Trusts’ role as anchor institutions

The term anchor institution does not feature in guidance setting out how organisations will work at system and place to deliver services and meet communities’ needs. However, NHS England and NHS Improvement has partnered with the Health Foundation to form the health anchors learning network to support NHS anchors to develop strong local partnerships, develop capacity and capability to improve socio-economic conditions and reduce health inequalities. It also aims to grow the evidence base for the role and importance of NHS anchors and help scale anchors across the UK.

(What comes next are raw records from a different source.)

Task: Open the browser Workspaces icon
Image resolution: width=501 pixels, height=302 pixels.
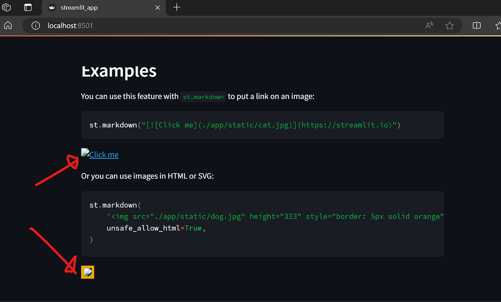Action: click(7, 7)
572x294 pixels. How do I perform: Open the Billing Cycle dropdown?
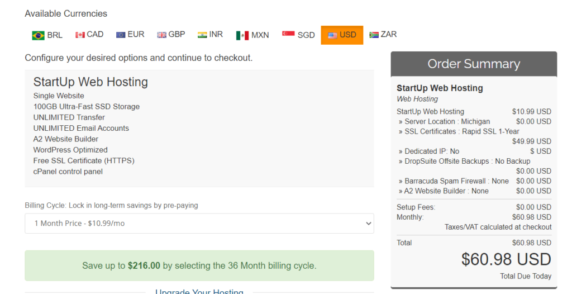[199, 224]
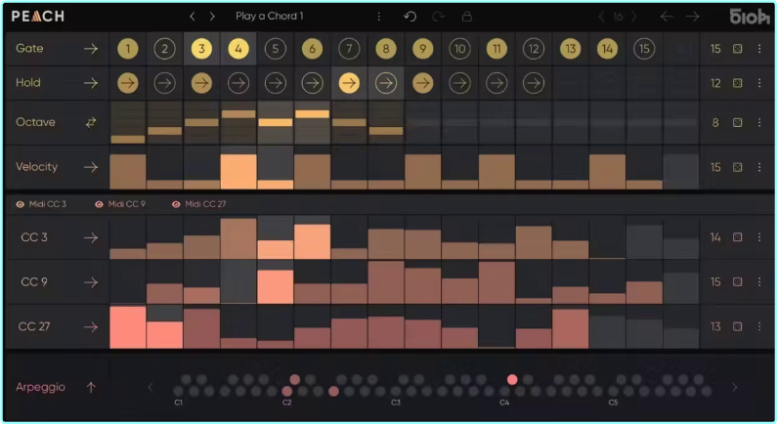Click the dice icon for CC 9

click(x=737, y=282)
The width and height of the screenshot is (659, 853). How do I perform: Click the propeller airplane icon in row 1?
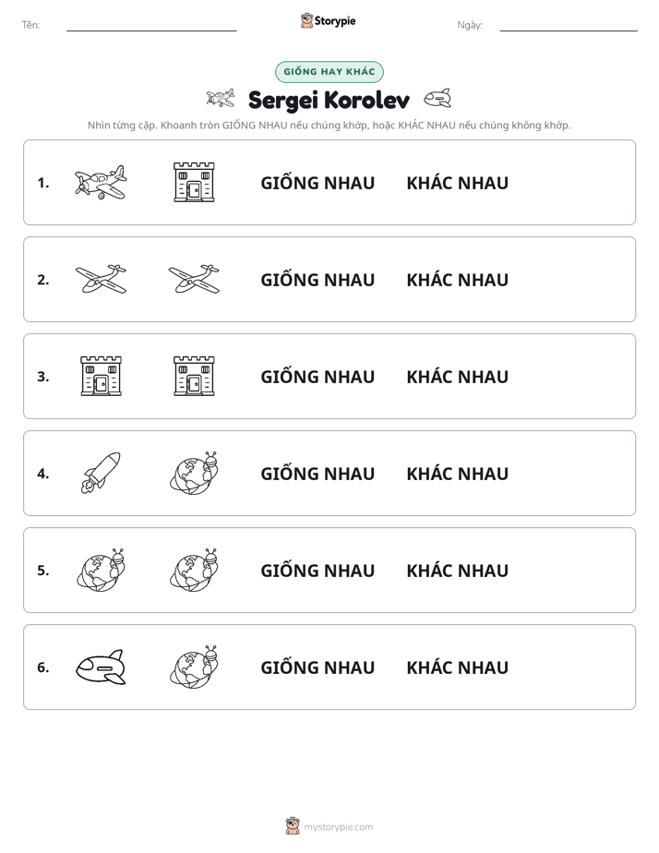(x=101, y=182)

As large, public sector organisations rooted in a local area, with significant assets and influence in the local economy, trusts are ideally placed to act as anchor institutions. The pandemic and its wider social and economic impacts have widened inequalities in society (The Health Foundation, 2021) . A recovery planned with these inequalities in mind should therefore take a multi-pronged approach, not only restoring services to meet the needs of communities, but also playing a role within the wider local economy.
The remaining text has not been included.